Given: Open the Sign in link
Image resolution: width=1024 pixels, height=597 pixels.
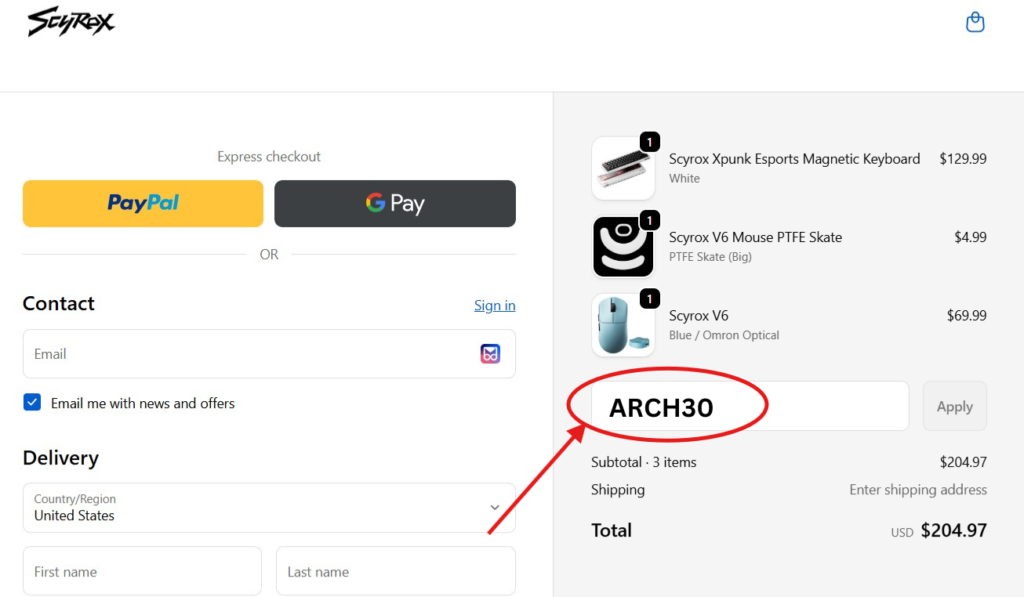Looking at the screenshot, I should click(494, 305).
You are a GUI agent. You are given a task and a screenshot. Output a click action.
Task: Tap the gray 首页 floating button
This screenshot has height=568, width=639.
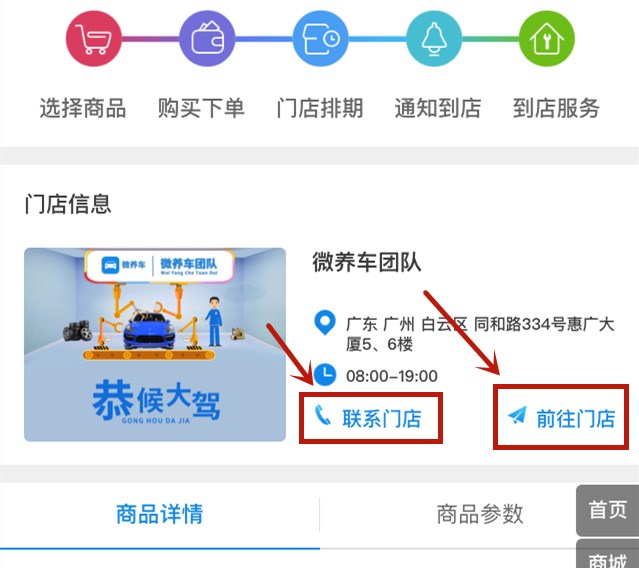608,510
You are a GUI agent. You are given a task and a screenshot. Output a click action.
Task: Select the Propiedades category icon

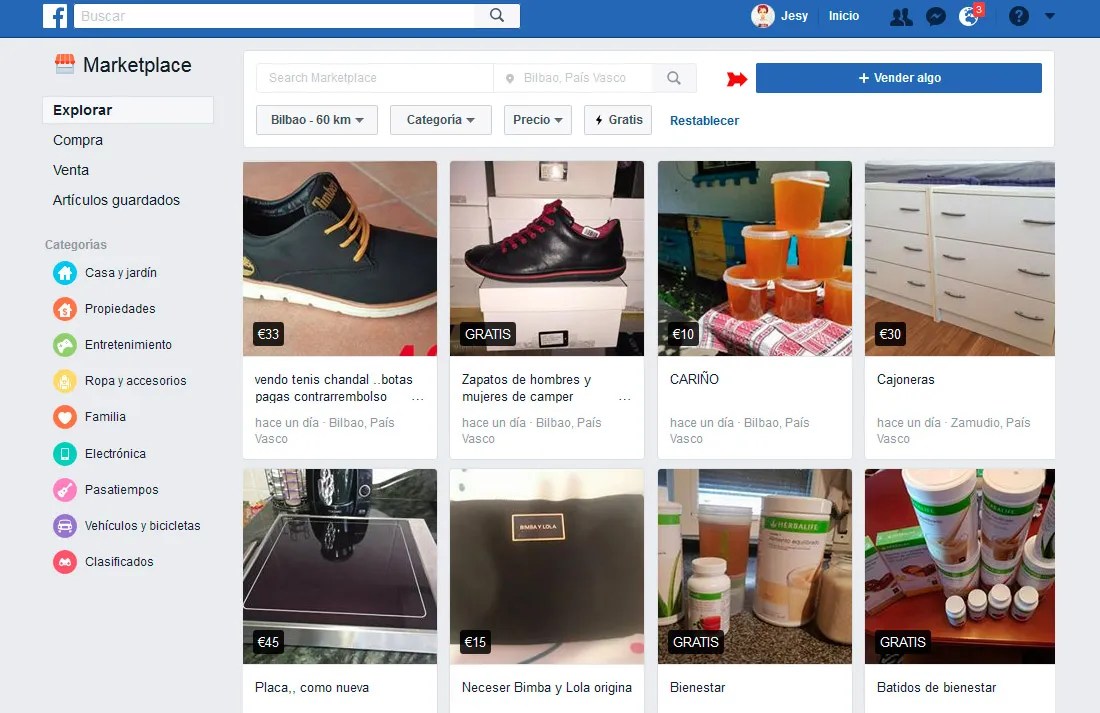click(x=67, y=308)
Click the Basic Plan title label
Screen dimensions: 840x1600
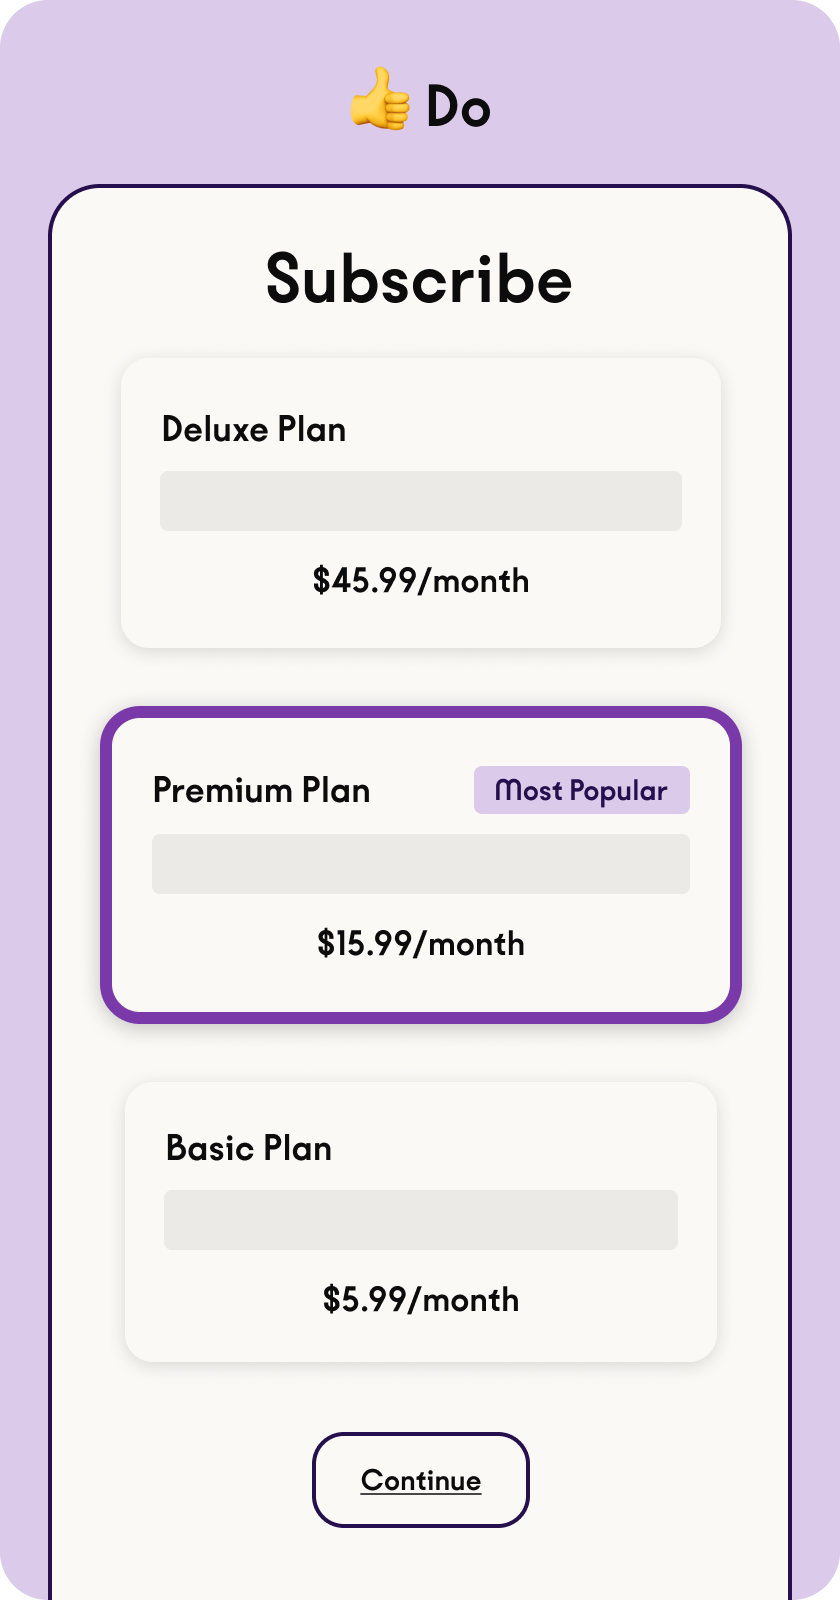pos(249,1149)
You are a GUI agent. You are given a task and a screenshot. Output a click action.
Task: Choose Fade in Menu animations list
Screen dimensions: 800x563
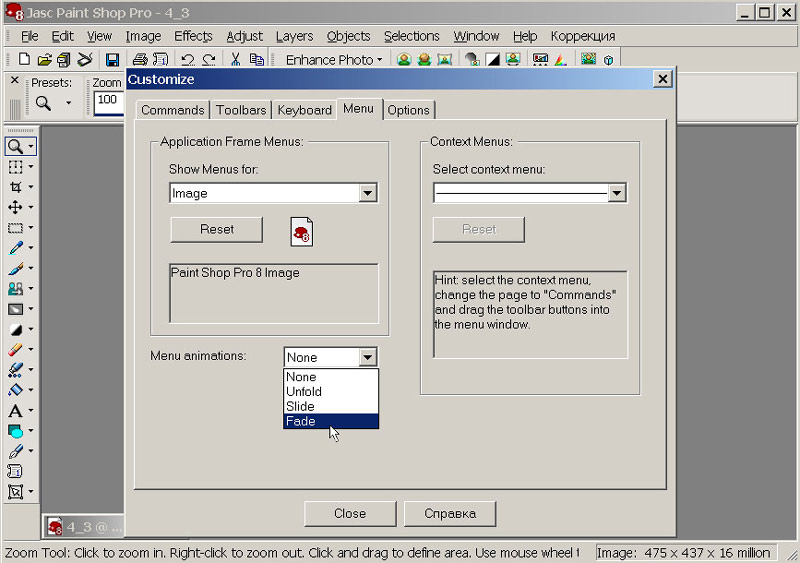pos(330,421)
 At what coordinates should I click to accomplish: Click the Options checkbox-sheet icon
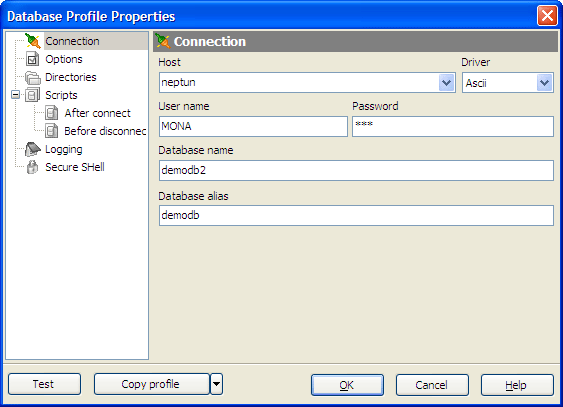pyautogui.click(x=32, y=59)
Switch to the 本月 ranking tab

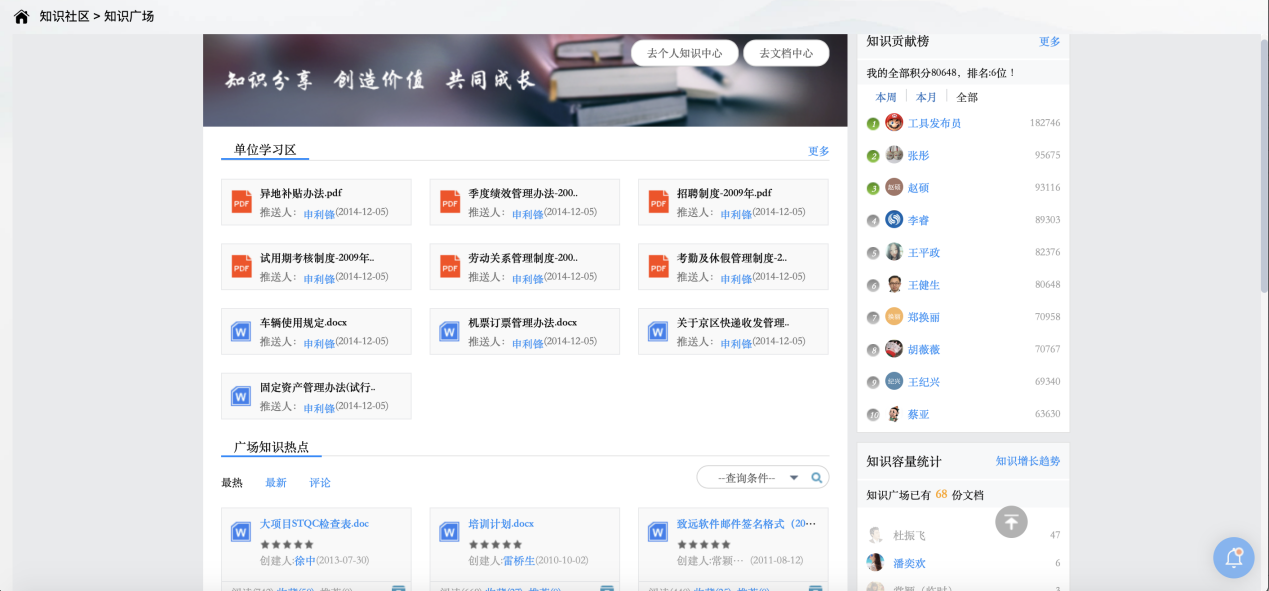click(x=926, y=98)
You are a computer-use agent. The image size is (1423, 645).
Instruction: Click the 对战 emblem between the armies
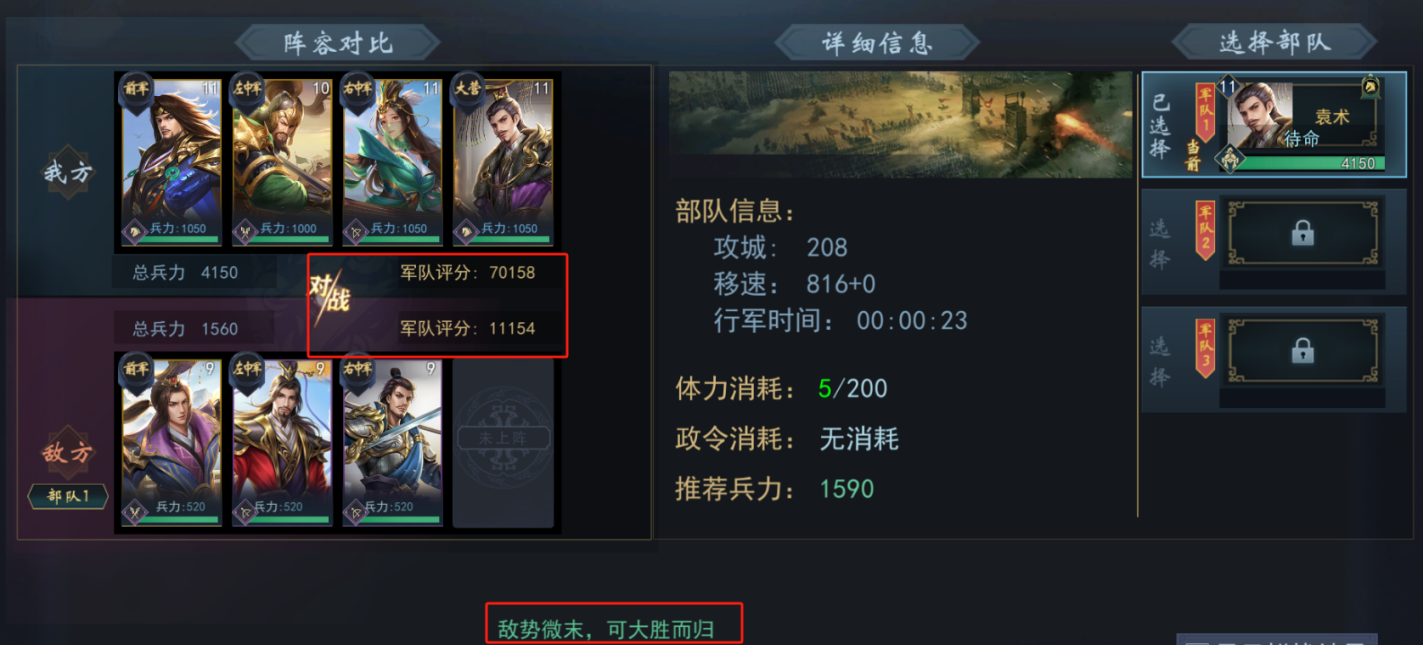click(329, 299)
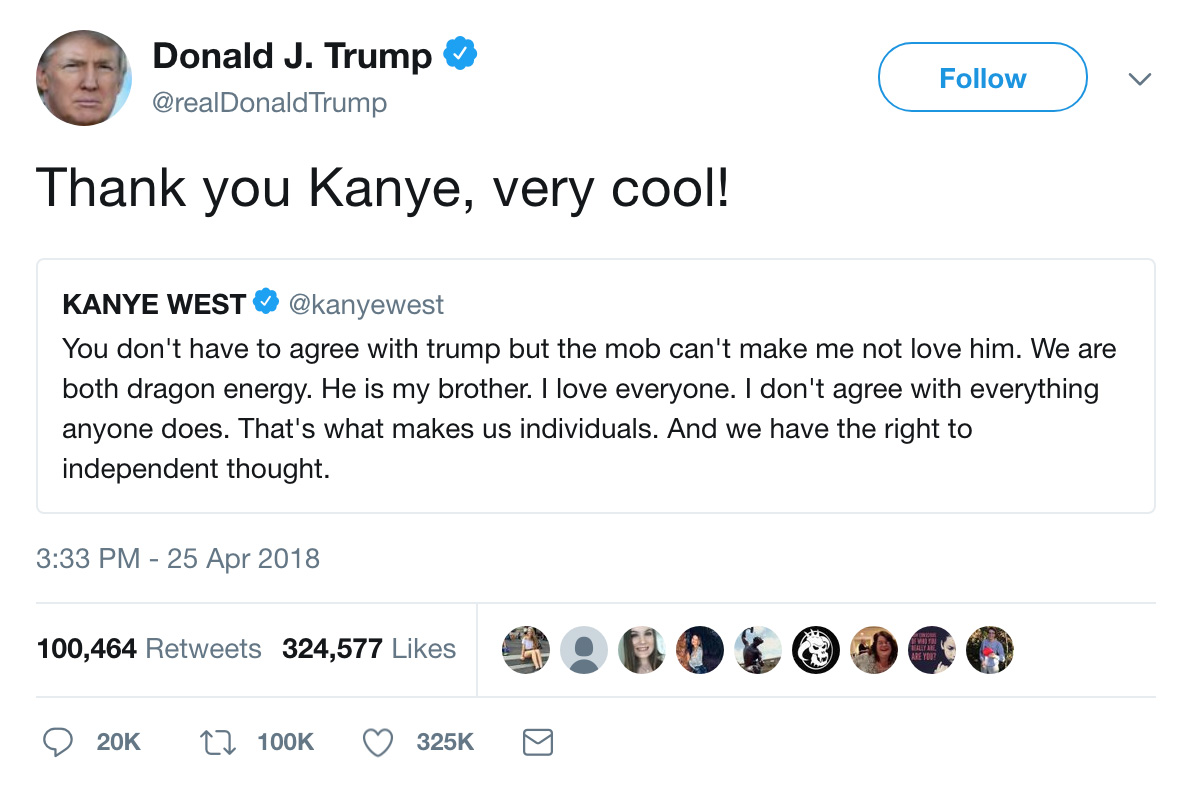Screen dimensions: 1204x802
Task: Open the black-and-white skull logo liker avatar
Action: click(x=815, y=650)
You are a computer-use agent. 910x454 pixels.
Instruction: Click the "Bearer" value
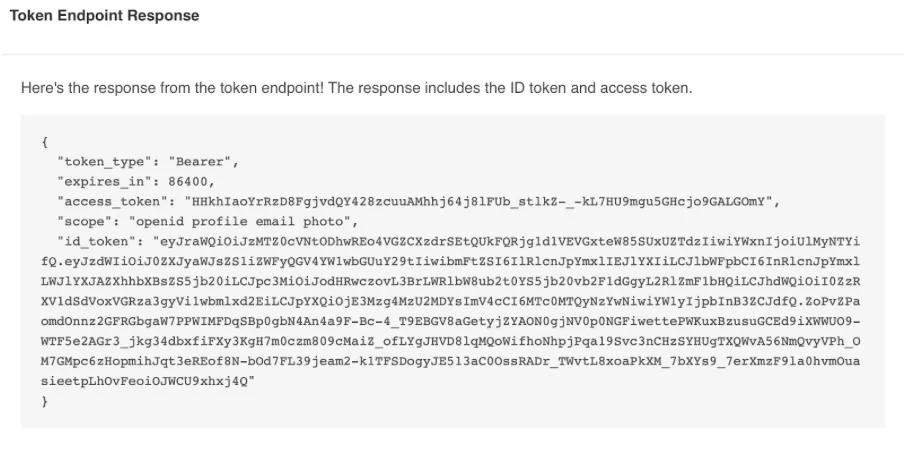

The problem: Write the data above out exactly. Leave out any pictures.

Answer section:
Given: Open the Sign in link
Image resolution: width=1024 pixels, height=597 pixels.
Looking at the screenshot, I should click(494, 305).
You are a GUI agent. You are given a task and a screenshot. Output a click action.
Task: Tap the gray 首页 floating button
This screenshot has height=568, width=639.
608,510
You are a GUI agent. You are given a task and a screenshot. Output a click action.
Task: Select the Propiedades category icon

click(x=67, y=308)
Click the Basic Plan title label
Screen dimensions: 840x1600
pos(249,1149)
You are a GUI agent. You are given a task and a screenshot. Output a click action.
Task: Choose Fade in Menu animations list
Screen dimensions: 800x563
pos(330,421)
 At what coordinates should I click to accomplish: Click the Options checkbox-sheet icon
pyautogui.click(x=32, y=59)
Switch to the 本月 ranking tab

click(x=926, y=98)
You are a computer-use agent. The image size is (1423, 645).
Instruction: Click the 对战 emblem between the armies
click(329, 299)
Screen dimensions: 1204x802
Task: Open the black-and-white skull logo liker avatar
Action: click(x=815, y=650)
You are a computer-use agent. 910x454 pixels.
Instruction: Click the "Bearer" value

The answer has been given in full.